Teach UBSan's bounds check to opportunistically use pass_object_size
information to check array accesses.

rdar://33272922

Diff Detail

Event Timeline

vsk created this revision.Dec 6 2017, 7:45 PM

Thanks for this!

It's interesting to me that these array-bound checks don't seem to use @llvm.objectsize in some form already. I can't find any notes about it grepping through git/source, so I'm happy with it.

lib/CodeGen/CGExpr.cpp
819

nit: would IgnoreParenImpCasts be better?

828

We should probably only do this if the argument to pass_object_size is 0 or 1. 2 and 3 give lower-bounds on size (and a default value of 0), which could result in false-positives.

(And please add a test that we don't do this for 2 or 3.)

vsk updated this revision to Diff 126037.Dec 7 2017, 1:55 PM

Thanks for your feedback.

  • Give up on 0-sized types.
  • Give up on pass_object_size(2 | 3).
vsk marked 2 inline comments as done.Dec 7 2017, 1:56 PM
vsk updated this revision to Diff 126064.Dec 7 2017, 3:45 PM
  • Handle constant size modifiers while we're at it (e.g "int foo(int p[static 10])").
george.burgess.iv accepted this revision.Dec 7 2017, 4:25 PM

LGTM. Thanks again!

This revision is now accepted and ready to land.Dec 7 2017, 4:25 PM
vsk closed this revision.Dec 8 2017, 11:26 AM

Landed in r320128.

efriedma edited edge metadata.Dec 8 2017, 11:32 AM

It's interesting to me that these array-bound checks don't seem to use @llvm.objectsize in some form already.

That would be a cool experiment. That said, one of the upsides of the current ubsan is that whether it will produce a diagnostic is predictable (as long as you don't use uninitialized data); you lose that to some extent with llvm.objectsize because it depends on the optimizer.

lib/CodeGen/CGExpr.cpp
833

"int f(int a[10])" might look like an array, but it isn't: it's just a different syntax to declare a pointer. So it's legal to "lie" in the signature. (If you want to actually pass a pointer to an array, you have to write "int (*a)[10]".) And the definition of "static" says "an array with at least as many elements as specified by the size expression", which isn't a maximum, so that doesn't really help either.

Most people would consider it bad style to put a number into the array bound which doesn't reflect reality, but I think we shouldn't try to check it unless the user explicitly requests it.

vsk added a comment.Dec 8 2017, 11:52 AM

I backed out the part of this patch which deals with array parameters declared like p[10] or p[static 10]: r320185.

lib/CodeGen/CGExpr.cpp
833

My copy of the C99 draft (n1256) is a little fuzzy on this point [*]. There's enough of a gray area here that it seems appropriate to back out this part of the patch.

  • It states: "In addition to optional type qualifiers and the keyword static, the [ and ] may delimit an expression or *. If they delimit an expression (which specifies the size of an array) ...". I took the parenthetical literally, and didn't know about the 'at least as many' language.

That said, one of the upsides of the current ubsan is that whether it will produce a diagnostic is predictable (as long as you don't use uninitialized data); you lose that to some extent with llvm.objectsize because it depends on the optimizer.

True.
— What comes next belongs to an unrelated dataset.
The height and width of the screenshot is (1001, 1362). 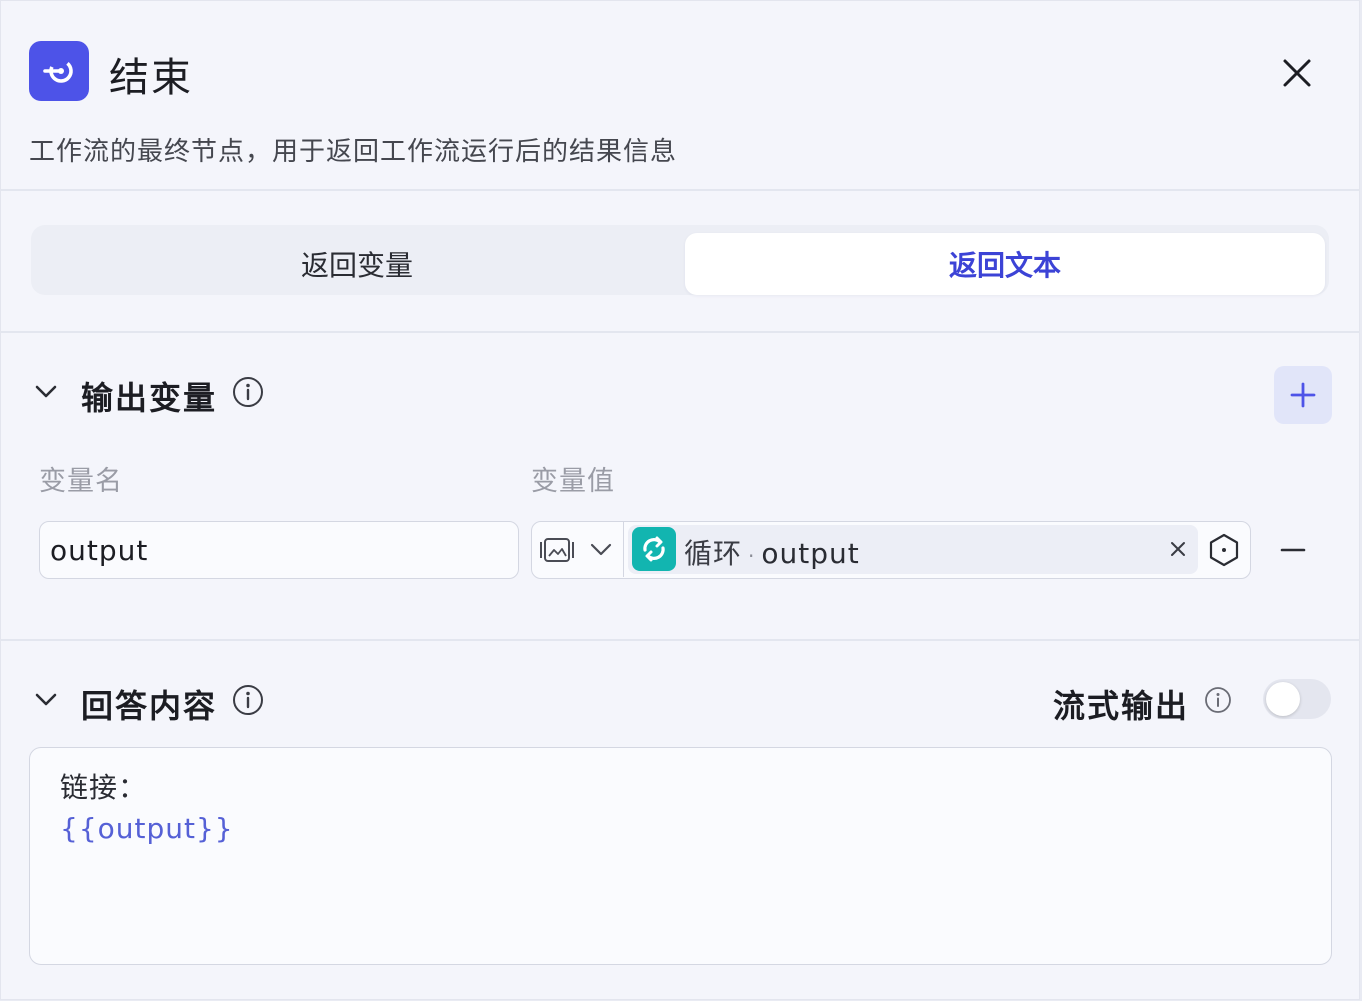 What do you see at coordinates (913, 550) in the screenshot?
I see `variable-reference-tag: 循环 · output` at bounding box center [913, 550].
If that's not desirable to have in array-bounds, we could potentially move these checks under -fsanitize=object-size instead. We'd just have to be careful about not emitting object-size and array-bounds checks for the same array access.

efriedma added inline comments.Dec 8 2017, 12:19 PM
lib/CodeGen/CGExpr.cpp
833

"which specifies the size of an array" in this context just means that it's the part of the array declarator which specifies the size of the array, not that it's the size of any particular array. The decay rules for function parameters are the relevant bit of the standard.

And yes, this is all very confusing; this is why C++ has std::array.